Mobile-Friendly Web Design Checklist
Page Layout Considerations
Page layout needs to be both visually appealing as well as organized to support mobile browsing. For example, 49% of people use their phone single handed, so navigation items need to be within a natural finger swipe. The start of this checklist examines best practices for page layout:
- 1. Keep important elements within reach
- 2. Place your logo in the top left
- 3. If eCommerce, place the shopping cart in the top right
- 4. Place the search in the top right
- 5. Keep the number of menu or navigation items to a bare minimum
A standard website design may not directly translate to a smaller screen – it may appear too ‘busy’ and involve icons that are difficult to see. In designing for mobile, the process must incorporate user feedback to help you arrive at a good UX design.
- 6. Keep it simple. Simple sites are more aesthetically pleasing, easy to navigate, and reduce the number of steps to do something (find, read, purchase)
- 7. Include white space and negative space to create a feeling of clean design and to minimize code bloat that impacts performance
- 8. Choose a common font in a large enough size to avoid pinching or zooming
- 9. Ensure any playable content (video) does not auto play and is supported across all target devices
- 10. Minimize the number of images to prioritize performance
- 11. Be consistent in color choices that reflect your brand
- 12. Ensure elements of the design are of an appropriate size (scale)
- 13. Follow labeling best practices to create a sense of familiarity
- 14. Design for UX accessibility with consideration to color, contrast, font, focus indicators, labeling, and tags for screen readers
- 15. Ensure all “like” pages look the same
- 16. Hide detailed information with a “+” or with sub-menus
- 17. Integrate social proof (user reviews, photos, social media)

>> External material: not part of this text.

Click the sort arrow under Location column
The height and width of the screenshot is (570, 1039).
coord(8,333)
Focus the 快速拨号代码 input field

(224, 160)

Mobile navigation is often the most important element of user experience, so the kinds of menus, how they work, and where they are placed are of great importance. Easy is the goal.
In sight, in mind. [3/4] pic.twitter.com/b7Kxrab4M1
— Luke Wroblewski (@LukeW) February 2, 2015
- 18. Prioritize a hamburger menu (three stacked lines) for site navigation instead of the traditional navbar, which takes up too much valuable real estate
- 19. Focus on ease of navigation with a minimum number of clicks needed to find what users want
- 20. Include a fixed navigation bar in the bottom with a maximum of 5 items on the bar. Use icons or a combination of icons and text.
- 21. Use icons to represent common functions and categories of your website
- 22. Highlight the current in-use navigation position with a line or color shift
- 23. If your site supports a user profile, include the standard profile icon (person) in the top navigation
- 24. Make it clear how to open and close any pop-over items or menus
- 25. Make it clear how to return to the previous page
- 26. Hide elements that do not add to the main experience (profile, help, settings)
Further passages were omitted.